**EXERCISE GOAL:**
Copy out the records below, replacing each "GUI agent" with "interface agent" and leaving everything else as it is.

## Begin ENTRIES SUPPLIED

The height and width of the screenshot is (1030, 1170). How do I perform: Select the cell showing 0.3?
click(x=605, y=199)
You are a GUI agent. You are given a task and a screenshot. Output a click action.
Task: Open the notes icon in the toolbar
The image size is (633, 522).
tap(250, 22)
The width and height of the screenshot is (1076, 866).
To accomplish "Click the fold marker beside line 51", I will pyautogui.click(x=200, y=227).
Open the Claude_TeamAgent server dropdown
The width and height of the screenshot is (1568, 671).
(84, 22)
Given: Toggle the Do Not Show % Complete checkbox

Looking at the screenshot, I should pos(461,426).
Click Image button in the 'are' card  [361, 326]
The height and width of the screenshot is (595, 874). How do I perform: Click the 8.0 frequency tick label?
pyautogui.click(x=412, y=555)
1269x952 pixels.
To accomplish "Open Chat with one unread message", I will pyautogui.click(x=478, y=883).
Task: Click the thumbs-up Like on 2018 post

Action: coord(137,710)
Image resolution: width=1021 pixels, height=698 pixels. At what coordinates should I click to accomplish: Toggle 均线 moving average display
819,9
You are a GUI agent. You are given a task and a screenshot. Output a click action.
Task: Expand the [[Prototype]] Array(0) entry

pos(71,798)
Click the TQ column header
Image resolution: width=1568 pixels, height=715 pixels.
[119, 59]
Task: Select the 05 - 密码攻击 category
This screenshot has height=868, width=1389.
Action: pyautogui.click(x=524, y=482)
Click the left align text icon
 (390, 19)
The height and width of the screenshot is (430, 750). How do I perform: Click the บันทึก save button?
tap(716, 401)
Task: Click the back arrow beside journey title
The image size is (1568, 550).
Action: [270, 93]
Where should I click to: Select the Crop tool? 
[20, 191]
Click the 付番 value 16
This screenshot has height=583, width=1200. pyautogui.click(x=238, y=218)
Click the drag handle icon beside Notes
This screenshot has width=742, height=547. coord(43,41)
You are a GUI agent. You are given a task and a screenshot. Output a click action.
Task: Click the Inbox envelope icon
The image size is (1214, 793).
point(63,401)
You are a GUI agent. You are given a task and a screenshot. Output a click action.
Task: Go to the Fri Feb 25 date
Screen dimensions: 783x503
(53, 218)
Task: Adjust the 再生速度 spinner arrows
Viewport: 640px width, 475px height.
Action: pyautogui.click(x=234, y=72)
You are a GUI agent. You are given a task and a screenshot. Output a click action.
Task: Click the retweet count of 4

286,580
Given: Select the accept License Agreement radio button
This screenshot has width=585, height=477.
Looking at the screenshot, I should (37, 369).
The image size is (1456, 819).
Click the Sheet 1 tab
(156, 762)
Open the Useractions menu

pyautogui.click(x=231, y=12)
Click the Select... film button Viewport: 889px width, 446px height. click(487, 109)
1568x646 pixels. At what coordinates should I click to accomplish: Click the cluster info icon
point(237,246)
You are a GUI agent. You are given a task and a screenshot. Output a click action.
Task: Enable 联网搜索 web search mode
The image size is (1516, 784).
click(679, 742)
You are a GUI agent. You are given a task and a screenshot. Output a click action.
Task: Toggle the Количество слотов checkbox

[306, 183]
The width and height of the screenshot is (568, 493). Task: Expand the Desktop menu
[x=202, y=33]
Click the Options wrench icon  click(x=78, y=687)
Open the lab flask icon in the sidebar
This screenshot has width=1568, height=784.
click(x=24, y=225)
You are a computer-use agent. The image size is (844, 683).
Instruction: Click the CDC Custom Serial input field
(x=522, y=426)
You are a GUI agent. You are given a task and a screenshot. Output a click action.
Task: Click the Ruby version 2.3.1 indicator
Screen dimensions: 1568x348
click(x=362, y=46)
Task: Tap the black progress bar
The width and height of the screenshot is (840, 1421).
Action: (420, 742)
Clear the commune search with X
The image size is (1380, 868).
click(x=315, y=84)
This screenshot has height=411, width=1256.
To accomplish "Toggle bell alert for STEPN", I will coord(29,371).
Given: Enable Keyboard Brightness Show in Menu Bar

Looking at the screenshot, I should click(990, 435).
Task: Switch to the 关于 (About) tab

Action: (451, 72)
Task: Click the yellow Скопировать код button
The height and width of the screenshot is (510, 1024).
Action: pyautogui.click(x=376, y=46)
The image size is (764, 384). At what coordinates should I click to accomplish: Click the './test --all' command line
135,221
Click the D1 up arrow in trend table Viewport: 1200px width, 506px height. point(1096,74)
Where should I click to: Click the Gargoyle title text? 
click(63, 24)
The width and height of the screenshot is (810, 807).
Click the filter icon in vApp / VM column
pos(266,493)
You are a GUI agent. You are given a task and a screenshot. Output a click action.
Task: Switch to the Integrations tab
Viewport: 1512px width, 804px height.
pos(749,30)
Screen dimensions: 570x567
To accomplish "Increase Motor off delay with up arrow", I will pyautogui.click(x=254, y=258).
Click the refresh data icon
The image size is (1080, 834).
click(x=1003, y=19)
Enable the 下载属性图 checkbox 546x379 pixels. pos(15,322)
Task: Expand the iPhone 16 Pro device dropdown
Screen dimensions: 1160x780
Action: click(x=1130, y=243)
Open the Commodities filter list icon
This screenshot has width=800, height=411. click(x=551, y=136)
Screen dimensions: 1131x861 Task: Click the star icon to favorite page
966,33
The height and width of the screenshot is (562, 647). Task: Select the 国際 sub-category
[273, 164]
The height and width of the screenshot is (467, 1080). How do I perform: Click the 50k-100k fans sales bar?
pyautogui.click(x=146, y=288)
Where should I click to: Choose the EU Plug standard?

## End ENTRIES SUPPLIED

**WORKED ANSWER:**
The height and width of the screenshot is (1030, 1170). How do I perform: Select the cell showing 0.3?
click(x=605, y=199)
You are a interface agent. You are given a task and a screenshot. Output a click action.
Task: Open the notes icon in the toolbar
The image size is (633, 522).
tap(250, 22)
The width and height of the screenshot is (1076, 866).
To accomplish "Click the fold marker beside line 51", I will pyautogui.click(x=200, y=227).
Open the Claude_TeamAgent server dropdown
The width and height of the screenshot is (1568, 671).
(84, 22)
Given: Toggle the Do Not Show % Complete checkbox

Looking at the screenshot, I should pos(461,426).
Click Image button in the 'are' card  [361, 326]
The height and width of the screenshot is (595, 874). How do I perform: Click the 8.0 frequency tick label?
pyautogui.click(x=412, y=555)
1269x952 pixels.
To accomplish "Open Chat with one unread message", I will pyautogui.click(x=478, y=883).
Task: Click the thumbs-up Like on 2018 post

Action: coord(137,710)
Image resolution: width=1021 pixels, height=698 pixels. At what coordinates should I click to accomplish: Toggle 均线 moving average display
819,9
You are a interface agent. You are given a task and a screenshot. Output a click action.
Task: Expand the [[Prototype]] Array(0) entry

pos(71,798)
Click the TQ column header
Image resolution: width=1568 pixels, height=715 pixels.
[119, 59]
Task: Select the 05 - 密码攻击 category
This screenshot has height=868, width=1389.
Action: pyautogui.click(x=524, y=482)
Click the left align text icon
 (390, 19)
The height and width of the screenshot is (430, 750). How do I perform: Click the บันทึก save button?
tap(716, 401)
Task: Click the back arrow beside journey title
The image size is (1568, 550).
Action: [270, 93]
Where should I click to: Select the Crop tool? 
[20, 191]
Click the 付番 value 16
This screenshot has height=583, width=1200. pyautogui.click(x=238, y=218)
Click the drag handle icon beside Notes
This screenshot has width=742, height=547. coord(43,41)
You are a interface agent. You are given a task and a screenshot. Output a click action.
Task: Click the Inbox envelope icon
The image size is (1214, 793).
point(63,401)
You are a interface agent. You are given a task and a screenshot. Output a click action.
Task: Go to the Fri Feb 25 date
Screen dimensions: 783x503
(53, 218)
Task: Adjust the 再生速度 spinner arrows
Viewport: 640px width, 475px height.
Action: pyautogui.click(x=234, y=72)
You are a interface agent. You are given a task and a screenshot. Output a click action.
Task: Click the retweet count of 4

286,580
Given: Select the accept License Agreement radio button
This screenshot has width=585, height=477.
Looking at the screenshot, I should (37, 369).
The image size is (1456, 819).
Click the Sheet 1 tab
(156, 762)
Open the Useractions menu

pyautogui.click(x=231, y=12)
Click the Select... film button Viewport: 889px width, 446px height. click(487, 109)
1568x646 pixels. At what coordinates should I click to accomplish: Click the cluster info icon
point(237,246)
You are a interface agent. You are given a task and a screenshot. Output a click action.
Task: Enable 联网搜索 web search mode
The image size is (1516, 784).
click(679, 742)
You are a interface agent. You are given a task and a screenshot. Output a click action.
Task: Toggle the Количество слотов checkbox

[306, 183]
The width and height of the screenshot is (568, 493). Task: Expand the Desktop menu
[x=202, y=33]
Click the Options wrench icon  click(x=78, y=687)
Open the lab flask icon in the sidebar
This screenshot has width=1568, height=784.
click(x=24, y=225)
You are a computer-use agent. The image size is (844, 683).
Instruction: Click the CDC Custom Serial input field
(x=522, y=426)
You are a interface agent. You are given a task and a screenshot. Output a click action.
Task: Click the Ruby version 2.3.1 indicator
Screen dimensions: 1568x348
click(x=362, y=46)
Task: Tap the black progress bar
The width and height of the screenshot is (840, 1421).
Action: (420, 742)
Clear the commune search with X
The image size is (1380, 868).
click(x=315, y=84)
This screenshot has height=411, width=1256.
To accomplish "Toggle bell alert for STEPN", I will coord(29,371).
Given: Enable Keyboard Brightness Show in Menu Bar

Looking at the screenshot, I should click(990, 435).
Task: Switch to the 关于 (About) tab

Action: (451, 72)
Task: Click the yellow Скопировать код button
The height and width of the screenshot is (510, 1024).
Action: pyautogui.click(x=376, y=46)
The image size is (764, 384). At what coordinates should I click to accomplish: Click the './test --all' command line
135,221
Click the D1 up arrow in trend table Viewport: 1200px width, 506px height. point(1096,74)
Where should I click to: Click the Gargoyle title text? 
click(63, 24)
The width and height of the screenshot is (810, 807).
Click the filter icon in vApp / VM column
pos(266,493)
You are a interface agent. You are given a task and a screenshot. Output a click action.
Task: Switch to the Integrations tab
Viewport: 1512px width, 804px height.
pos(749,30)
Screen dimensions: 570x567
To accomplish "Increase Motor off delay with up arrow", I will pyautogui.click(x=254, y=258).
Click the refresh data icon
The image size is (1080, 834).
click(x=1003, y=19)
Enable the 下载属性图 checkbox 546x379 pixels. pos(15,322)
Task: Expand the iPhone 16 Pro device dropdown
Screen dimensions: 1160x780
Action: click(x=1130, y=243)
Open the Commodities filter list icon
This screenshot has width=800, height=411. click(x=551, y=136)
Screen dimensions: 1131x861 Task: Click the star icon to favorite page
966,33
The height and width of the screenshot is (562, 647). Task: Select the 国際 sub-category
[273, 164]
The height and width of the screenshot is (467, 1080). How do I perform: Click the 50k-100k fans sales bar?
pyautogui.click(x=146, y=288)
Where should I click to: Choose the EU Plug standard?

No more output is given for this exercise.